### [Extract]

There was no dispute that both individuals lacked capacity to consent to their care arrangements which gave rise to a deprivation of liberty. The fundamental issue was, in light of the Supreme Court’s decision in MM v Secretary of State for Justice [2018] UKSC 60, it was lawful to authorise a deprivation of liberty under the Mental Capacity Act 2005. In M, the individual had the relevant capacity and it was held that the conditions of a conditional discharge cannot deprive liberty because the MHA does not permit it. But did the MCA permit it? This was left open by Lady Hale:
Government guidance was produced in light of the MM decision which distinguished between (a) those whose best interests require a care plan depriving liberty to help them perform daily living activities or self-care, and (b) those who deprivation of liberty is primarily to protect the public. It suggested using the MCA to authorise the former and MHA s.17(3) escorted leave for the latter.
Lieven J held that both SR and JTA would fall into case B of the eligibility categories because, at the time the COP order comes into effect, they would be subject to a hospital treatment regime but not detained under it. Thus, they were eligible to be deprived of liberty under the MCA so long as this was not contrary to a MHA requirement. Her Ladyship concluded that it was in the best interests of both individuals to be deprived of liberty in their respective placements. As to protecting the public:
Accordingly, Lieven J authorised the deprivations of liberty.

### [Data for analysis]
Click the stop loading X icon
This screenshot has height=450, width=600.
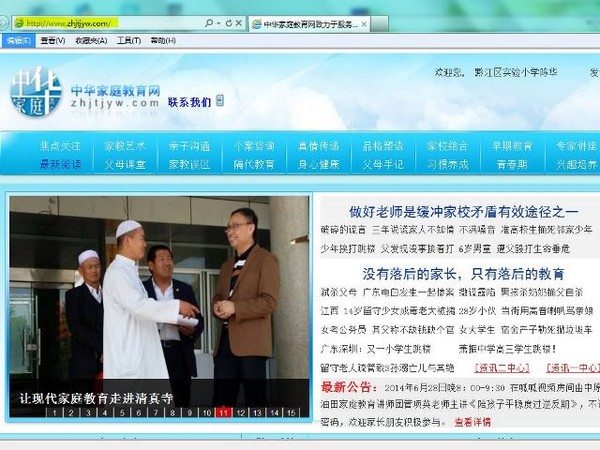point(240,22)
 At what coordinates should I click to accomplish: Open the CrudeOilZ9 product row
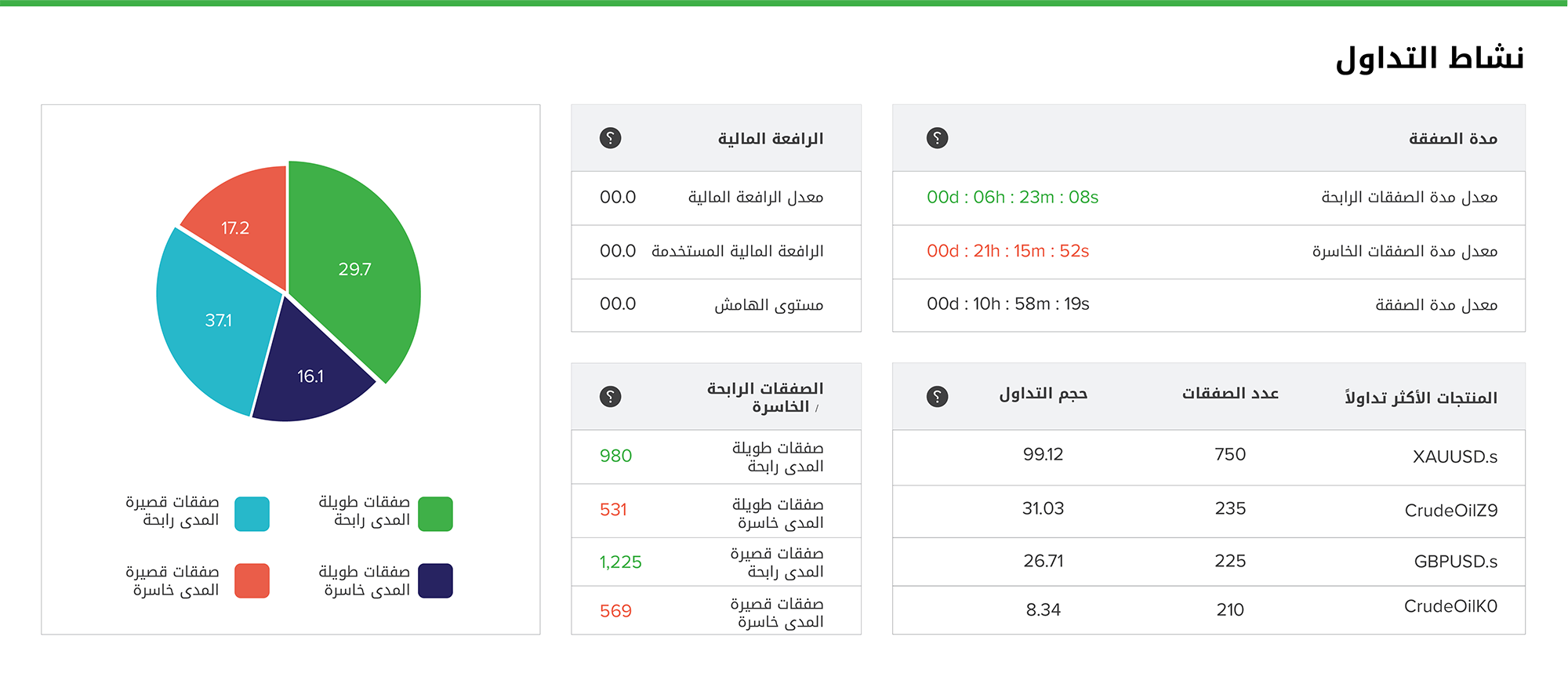pyautogui.click(x=1209, y=510)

### [Task objective]
Can you rewrite everything in the case summary from "Lieven J held" down to "deprivations of liberty.", putting "the judge" wherever "Lieven J" appears?

### [Exercise response]
the judge held that both SR and JTA would fall into case B of the eligibility categories because, at the time the COP order comes into effect, they would be subject to a hospital treatment regime but not detained under it. Thus, they were eligible to be deprived of liberty under the MCA so long as this was not contrary to a MHA requirement. Her Ladyship concluded that it was in the best interests of both individuals to be deprived of liberty in their respective placements. As to protecting the public:
Accordingly, the judge authorised the deprivations of liberty.